Traveling alone has lots of advantages, but one downside is that come evening, there’s no one to hang out with. With no one to dine with or go out with, you’re suddenly hit by the realization that you don’t know how to spend those evening hours.
It’s a situation I’ve certainly had to grapple with, and maybe you have too. If so, I recommend checking out this great blog post I found on nightlife for the solo traveler that has a lot of fantastic suggestions you may not have thought of.
Two ideas from the article particularly stood out to me. First was the suggestion to visit museums at night. Many galleries and museums have late night hours on certain days of the week, giving you something “productive” to do. In my experience, museums are often less crowded at this time and as an added bonus, are sometimes even free (many will waive admission a few hours before closing or on particular nights).
The other idea I really liked was to look for tours that take place at night, for example ghost tours or city tours. You of course get to hang out with other people, but I think another upside is that even if you do a city tour during the day, come nighttime, the same city can take on a whole different personality.
You can check out the article for more ideas, but I wanted to leave you with a couple of my own suggestions for tackling the what-to-do-at-night issue:
- Firstly, if you’re traveling solo and feel that you’re the kind of person who would be bored/lonely in the evenings, I can’t stress enough the benefit of staying in a hostel. If you just want people to hang out with and chat about your day, you’ll find plenty of those in the hostel’s common lounges, and if you’re looking for some buddies to grab a bite with or to explore the city’s nightlife, you’ll find that too. Moreover, many hostels actually organize pub crawls or other cultural excursions for their guests (I’ve been to tango shows and gone on tapas tours for example), so if you do your research in advance, you can pick a hostel that has this feature (it’s great if you’re shy about approaching others as well). Some hostels also have fantastic movie rooms with a big screen and tons of DVDs, which is great if you just want to put your feet up after a long day but still have the feeling of being surrounded by others. Don’t worry if you’re older than the typical hostel-goer as I find most young guests are more than happy to mingle with the older ones; somehow when you’re traveling, mindset becomes more important than age.
- Another consideration when it comes to how you spend your time is your destination. If you’re traveling alone and aren’t exactly a Type A personality, then maybe a “party” city with few attractions but great nightlife isn’t for you.
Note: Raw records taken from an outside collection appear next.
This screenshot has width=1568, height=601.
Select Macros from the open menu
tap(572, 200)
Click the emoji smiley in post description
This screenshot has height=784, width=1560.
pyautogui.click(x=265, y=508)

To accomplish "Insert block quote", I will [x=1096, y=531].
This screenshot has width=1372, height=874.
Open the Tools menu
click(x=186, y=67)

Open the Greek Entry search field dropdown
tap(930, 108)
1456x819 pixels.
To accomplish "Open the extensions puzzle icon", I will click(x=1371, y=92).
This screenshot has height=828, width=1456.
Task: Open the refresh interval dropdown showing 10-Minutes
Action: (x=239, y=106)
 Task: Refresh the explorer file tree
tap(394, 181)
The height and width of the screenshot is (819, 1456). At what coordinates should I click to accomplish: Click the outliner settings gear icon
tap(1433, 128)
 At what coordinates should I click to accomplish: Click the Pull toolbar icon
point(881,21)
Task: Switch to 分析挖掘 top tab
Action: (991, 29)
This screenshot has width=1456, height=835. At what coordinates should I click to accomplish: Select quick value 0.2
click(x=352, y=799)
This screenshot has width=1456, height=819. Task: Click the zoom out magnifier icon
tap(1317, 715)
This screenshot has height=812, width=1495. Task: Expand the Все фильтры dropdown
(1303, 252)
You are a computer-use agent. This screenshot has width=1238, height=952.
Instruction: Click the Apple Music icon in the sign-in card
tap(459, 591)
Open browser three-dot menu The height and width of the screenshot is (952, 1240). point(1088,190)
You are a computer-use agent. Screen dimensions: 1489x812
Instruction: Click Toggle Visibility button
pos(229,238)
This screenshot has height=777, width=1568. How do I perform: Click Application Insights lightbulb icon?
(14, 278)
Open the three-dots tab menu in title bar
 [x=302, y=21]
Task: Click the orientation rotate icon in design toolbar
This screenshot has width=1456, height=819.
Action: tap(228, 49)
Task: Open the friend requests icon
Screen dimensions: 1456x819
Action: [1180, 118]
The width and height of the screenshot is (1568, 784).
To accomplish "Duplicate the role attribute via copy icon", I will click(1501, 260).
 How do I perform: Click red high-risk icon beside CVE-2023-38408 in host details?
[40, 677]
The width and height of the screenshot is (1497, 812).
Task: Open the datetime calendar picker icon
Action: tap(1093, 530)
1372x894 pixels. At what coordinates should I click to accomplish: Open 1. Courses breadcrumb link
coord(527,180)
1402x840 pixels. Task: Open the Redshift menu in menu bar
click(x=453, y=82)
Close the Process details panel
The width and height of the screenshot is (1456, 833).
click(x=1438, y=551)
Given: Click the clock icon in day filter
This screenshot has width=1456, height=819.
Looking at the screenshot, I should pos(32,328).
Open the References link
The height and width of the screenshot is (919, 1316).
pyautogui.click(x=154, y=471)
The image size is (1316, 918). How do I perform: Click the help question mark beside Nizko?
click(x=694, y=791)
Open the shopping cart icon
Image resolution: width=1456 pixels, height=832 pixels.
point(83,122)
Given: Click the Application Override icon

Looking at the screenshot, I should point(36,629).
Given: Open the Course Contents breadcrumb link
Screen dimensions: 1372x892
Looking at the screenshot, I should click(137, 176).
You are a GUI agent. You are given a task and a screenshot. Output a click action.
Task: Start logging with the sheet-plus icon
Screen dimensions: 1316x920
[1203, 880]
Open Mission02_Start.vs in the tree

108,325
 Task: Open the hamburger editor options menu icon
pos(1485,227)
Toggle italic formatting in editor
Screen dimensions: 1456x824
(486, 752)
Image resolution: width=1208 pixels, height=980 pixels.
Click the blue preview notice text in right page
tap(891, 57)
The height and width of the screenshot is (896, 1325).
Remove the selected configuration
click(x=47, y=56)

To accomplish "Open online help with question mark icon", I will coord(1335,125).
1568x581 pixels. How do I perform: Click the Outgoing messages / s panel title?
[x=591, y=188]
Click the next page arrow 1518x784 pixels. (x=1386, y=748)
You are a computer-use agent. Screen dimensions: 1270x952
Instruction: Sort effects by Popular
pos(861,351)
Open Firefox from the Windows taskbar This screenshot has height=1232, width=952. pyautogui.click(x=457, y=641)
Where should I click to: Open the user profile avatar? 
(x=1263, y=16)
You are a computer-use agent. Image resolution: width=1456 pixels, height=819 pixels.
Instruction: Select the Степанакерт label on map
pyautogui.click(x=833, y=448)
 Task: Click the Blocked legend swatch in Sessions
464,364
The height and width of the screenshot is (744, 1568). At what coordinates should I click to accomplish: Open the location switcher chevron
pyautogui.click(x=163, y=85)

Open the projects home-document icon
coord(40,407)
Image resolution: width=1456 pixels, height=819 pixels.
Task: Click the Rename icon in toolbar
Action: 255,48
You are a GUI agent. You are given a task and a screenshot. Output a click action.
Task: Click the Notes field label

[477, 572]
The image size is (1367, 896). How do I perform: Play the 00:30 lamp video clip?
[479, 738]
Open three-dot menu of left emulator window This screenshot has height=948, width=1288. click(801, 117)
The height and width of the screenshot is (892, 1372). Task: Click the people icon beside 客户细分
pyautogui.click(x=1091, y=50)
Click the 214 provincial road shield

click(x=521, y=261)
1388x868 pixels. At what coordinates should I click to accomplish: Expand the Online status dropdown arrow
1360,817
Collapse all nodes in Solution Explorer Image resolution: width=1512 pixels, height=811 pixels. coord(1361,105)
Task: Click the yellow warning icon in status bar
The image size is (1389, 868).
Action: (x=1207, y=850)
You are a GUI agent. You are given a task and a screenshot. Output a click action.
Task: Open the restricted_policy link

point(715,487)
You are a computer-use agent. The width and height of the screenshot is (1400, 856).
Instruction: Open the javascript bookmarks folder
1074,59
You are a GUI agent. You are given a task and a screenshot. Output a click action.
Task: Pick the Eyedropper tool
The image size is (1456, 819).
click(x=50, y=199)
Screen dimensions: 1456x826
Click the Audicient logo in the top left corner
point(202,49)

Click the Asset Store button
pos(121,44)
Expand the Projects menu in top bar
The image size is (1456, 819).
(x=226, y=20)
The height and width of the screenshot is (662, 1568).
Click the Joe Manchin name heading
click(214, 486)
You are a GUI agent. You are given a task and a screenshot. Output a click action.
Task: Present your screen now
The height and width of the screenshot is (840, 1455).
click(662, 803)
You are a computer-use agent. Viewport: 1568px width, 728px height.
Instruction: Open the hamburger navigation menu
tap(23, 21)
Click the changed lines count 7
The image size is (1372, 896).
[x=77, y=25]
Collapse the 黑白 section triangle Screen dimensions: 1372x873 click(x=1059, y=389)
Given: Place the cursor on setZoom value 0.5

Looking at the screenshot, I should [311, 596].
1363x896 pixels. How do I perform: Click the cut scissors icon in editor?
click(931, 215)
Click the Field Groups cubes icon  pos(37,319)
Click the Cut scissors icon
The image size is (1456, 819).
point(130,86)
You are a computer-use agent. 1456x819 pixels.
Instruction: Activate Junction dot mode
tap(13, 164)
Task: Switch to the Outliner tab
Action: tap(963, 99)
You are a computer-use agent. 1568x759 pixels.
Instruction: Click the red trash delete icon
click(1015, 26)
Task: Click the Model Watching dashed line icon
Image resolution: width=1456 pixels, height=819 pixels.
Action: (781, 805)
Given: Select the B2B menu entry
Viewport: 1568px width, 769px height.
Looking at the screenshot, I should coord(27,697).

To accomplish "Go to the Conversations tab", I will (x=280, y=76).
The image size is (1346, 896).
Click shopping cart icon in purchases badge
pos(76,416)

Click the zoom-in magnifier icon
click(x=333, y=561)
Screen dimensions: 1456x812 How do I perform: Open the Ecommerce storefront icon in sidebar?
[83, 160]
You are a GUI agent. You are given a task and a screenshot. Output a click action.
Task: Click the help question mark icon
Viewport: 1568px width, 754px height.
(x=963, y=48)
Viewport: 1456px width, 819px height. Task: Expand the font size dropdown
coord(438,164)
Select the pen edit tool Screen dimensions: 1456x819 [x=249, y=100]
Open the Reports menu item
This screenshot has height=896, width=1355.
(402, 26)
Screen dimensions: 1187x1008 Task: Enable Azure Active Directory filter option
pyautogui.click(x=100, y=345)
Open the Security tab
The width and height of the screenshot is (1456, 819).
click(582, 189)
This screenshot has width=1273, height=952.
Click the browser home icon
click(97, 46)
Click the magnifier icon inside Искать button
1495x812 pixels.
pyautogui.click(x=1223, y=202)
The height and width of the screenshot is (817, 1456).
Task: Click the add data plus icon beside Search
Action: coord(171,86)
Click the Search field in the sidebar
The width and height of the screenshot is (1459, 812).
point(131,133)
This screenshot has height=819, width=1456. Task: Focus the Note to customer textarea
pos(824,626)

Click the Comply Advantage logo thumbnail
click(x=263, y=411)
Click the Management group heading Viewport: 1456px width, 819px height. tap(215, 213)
Instead, think about visiting places with lots of sites to explore during the day – chances are you’ll be so exhausted come evening that you’ll just want to crash.
- Lastly, I think evenings are a great time to record and plan your trip. If you keep a travel journal, it’s good to be able to jot down your day while it’s still fresh in your mind (it’s amazing how quickly memories can fade or blur together, especially when jet lag is involved). I also like to use this down time to read through my guidebook and plan out what I’m going to do the next day – this way I don’t end up showing up to an attraction on the one day of the week that it’s closed, missing out on something really important, or wasting valuable sightseeing time reading up on the history/background of a particular attraction.
What do you think? How do you spend your evenings? Do you have any other suggestions for solo travelers?